Baclofen and Adenosine Inhibition of Synaptic Transmission at CA3-CA1 Synapses Display Differential Sensitivity to K+ Channel Blockade

The metabotropic GABA(B) and adenosine A(1) receptors mediate presynaptic inhibition through regulation of voltage-dependent Ca2+ channels, whereas K+ channel regulation is believed to have no role at the CA3-CA1 synapse. We show here that the inhibitory effect of baclofen (20 mu M) and adenosine (300 mu M) on field EPSPs are differentially sensitive to Cs+ (3.5 mM) and Ba2+ (200 mu M), but not 4-aminopyridine (100 mu M). Barium had no effect on paired-pulse facilitation (PPF) in itself, but gave significant reduction (14 +/- A 5%) when applied in the presence of baclofen, but not adenosine, suggesting that the effect is presynaptic and selective on the GABA(B) receptor-mediated response. The effect of Ba2+ on PPF was not mimicked by tertiapin (30 nM), indicating that the underlying mechanism does not involve GIRK channels. Barium did not affect PPF in slices from young rats (P7-P8), suggesting developmental regulation.

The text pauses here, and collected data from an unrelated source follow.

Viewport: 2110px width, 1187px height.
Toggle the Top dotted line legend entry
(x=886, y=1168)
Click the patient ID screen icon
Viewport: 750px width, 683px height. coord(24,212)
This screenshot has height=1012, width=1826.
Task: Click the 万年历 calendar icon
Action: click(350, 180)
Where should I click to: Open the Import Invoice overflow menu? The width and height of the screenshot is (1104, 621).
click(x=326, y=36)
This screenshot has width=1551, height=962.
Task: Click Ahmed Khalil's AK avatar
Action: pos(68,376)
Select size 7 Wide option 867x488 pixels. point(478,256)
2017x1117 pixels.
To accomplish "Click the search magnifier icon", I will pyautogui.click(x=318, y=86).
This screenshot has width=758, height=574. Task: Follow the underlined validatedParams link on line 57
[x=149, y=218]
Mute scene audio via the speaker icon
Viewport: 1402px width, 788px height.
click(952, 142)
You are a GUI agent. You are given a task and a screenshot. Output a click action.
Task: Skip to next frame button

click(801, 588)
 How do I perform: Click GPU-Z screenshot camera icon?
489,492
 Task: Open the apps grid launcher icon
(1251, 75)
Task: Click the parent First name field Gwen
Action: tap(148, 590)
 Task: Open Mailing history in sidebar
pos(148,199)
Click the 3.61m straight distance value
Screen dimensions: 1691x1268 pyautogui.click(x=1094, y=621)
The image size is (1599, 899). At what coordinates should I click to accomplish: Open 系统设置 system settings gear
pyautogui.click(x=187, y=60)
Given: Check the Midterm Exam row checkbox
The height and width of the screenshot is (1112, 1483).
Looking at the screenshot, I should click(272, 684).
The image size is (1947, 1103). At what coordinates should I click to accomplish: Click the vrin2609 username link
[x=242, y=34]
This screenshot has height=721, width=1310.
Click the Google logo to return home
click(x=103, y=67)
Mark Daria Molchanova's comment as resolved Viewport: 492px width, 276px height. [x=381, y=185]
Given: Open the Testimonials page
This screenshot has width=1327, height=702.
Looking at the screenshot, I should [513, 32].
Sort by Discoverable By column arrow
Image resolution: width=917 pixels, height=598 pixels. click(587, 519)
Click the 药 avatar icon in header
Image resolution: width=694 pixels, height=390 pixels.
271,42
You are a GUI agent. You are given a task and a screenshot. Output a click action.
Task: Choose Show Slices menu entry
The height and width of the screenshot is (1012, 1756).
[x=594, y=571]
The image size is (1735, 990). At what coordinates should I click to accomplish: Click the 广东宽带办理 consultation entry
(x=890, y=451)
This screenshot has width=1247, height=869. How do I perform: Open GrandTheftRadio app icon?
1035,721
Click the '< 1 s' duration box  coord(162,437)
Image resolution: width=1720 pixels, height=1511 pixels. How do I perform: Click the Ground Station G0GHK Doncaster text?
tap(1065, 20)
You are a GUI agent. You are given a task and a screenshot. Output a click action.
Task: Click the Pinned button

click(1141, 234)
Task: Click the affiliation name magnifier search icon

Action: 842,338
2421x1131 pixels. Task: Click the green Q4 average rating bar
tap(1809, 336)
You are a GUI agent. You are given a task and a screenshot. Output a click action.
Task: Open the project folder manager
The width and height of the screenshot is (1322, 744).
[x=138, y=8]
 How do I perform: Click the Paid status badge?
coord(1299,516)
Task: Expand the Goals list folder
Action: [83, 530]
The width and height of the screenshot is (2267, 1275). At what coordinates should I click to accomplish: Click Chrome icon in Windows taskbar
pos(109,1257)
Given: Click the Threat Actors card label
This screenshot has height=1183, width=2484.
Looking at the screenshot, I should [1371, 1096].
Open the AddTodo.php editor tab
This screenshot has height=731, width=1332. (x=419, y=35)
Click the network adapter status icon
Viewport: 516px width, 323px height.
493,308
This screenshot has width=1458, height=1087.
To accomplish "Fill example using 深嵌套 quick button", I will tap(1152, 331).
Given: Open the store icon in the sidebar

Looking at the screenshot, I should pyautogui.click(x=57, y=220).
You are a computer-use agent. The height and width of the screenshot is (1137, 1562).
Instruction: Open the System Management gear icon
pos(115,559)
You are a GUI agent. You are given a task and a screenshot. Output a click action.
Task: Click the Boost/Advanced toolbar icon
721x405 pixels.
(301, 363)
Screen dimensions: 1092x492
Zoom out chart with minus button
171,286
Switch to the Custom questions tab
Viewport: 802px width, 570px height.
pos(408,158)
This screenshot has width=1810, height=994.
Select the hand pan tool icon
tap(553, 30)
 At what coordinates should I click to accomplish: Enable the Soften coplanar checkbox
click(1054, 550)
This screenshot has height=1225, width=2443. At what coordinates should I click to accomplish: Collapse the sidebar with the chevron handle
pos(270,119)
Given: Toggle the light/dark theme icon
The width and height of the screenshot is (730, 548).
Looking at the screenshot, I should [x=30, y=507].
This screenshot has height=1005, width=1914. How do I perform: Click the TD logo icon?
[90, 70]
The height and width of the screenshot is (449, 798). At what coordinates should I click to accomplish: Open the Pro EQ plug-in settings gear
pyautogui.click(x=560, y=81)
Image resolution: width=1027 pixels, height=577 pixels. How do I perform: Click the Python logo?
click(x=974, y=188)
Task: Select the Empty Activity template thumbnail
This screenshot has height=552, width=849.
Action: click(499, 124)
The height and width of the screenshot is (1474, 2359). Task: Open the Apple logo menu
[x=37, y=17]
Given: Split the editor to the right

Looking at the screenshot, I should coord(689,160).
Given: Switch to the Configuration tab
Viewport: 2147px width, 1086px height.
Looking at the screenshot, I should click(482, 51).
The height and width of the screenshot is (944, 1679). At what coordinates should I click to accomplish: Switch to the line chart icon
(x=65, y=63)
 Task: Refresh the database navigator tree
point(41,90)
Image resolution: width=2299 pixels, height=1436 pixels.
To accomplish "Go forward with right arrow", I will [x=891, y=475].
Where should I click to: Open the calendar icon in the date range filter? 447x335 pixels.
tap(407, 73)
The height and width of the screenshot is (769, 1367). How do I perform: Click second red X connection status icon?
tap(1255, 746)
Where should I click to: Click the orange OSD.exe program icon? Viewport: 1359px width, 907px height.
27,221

The above effects of Ba2+ on adult tissue were reproduced when measuring evoked whole-cell EPSCs from CA1 pyramidal neurons: PPF was reduced by 22 +/- A 3% in the presence of baclofen and unaltered in adenosine. In contrast, Ba2+ caused no significant change in frequency or amplitude of miniature EPSCs. The Ba2+-induced reduction of PPF was antagonized by LY341495, suggesting metabotropic glutamate receptor involvement. We propose that these novel effects of Ba2+ and Cs+ are exerted through blockade of inwardly rectifying K+ channels in glial cells, which are functionally interacting with the GABA(B) receptor-dependent glutamate release that generates heterosynaptic depression.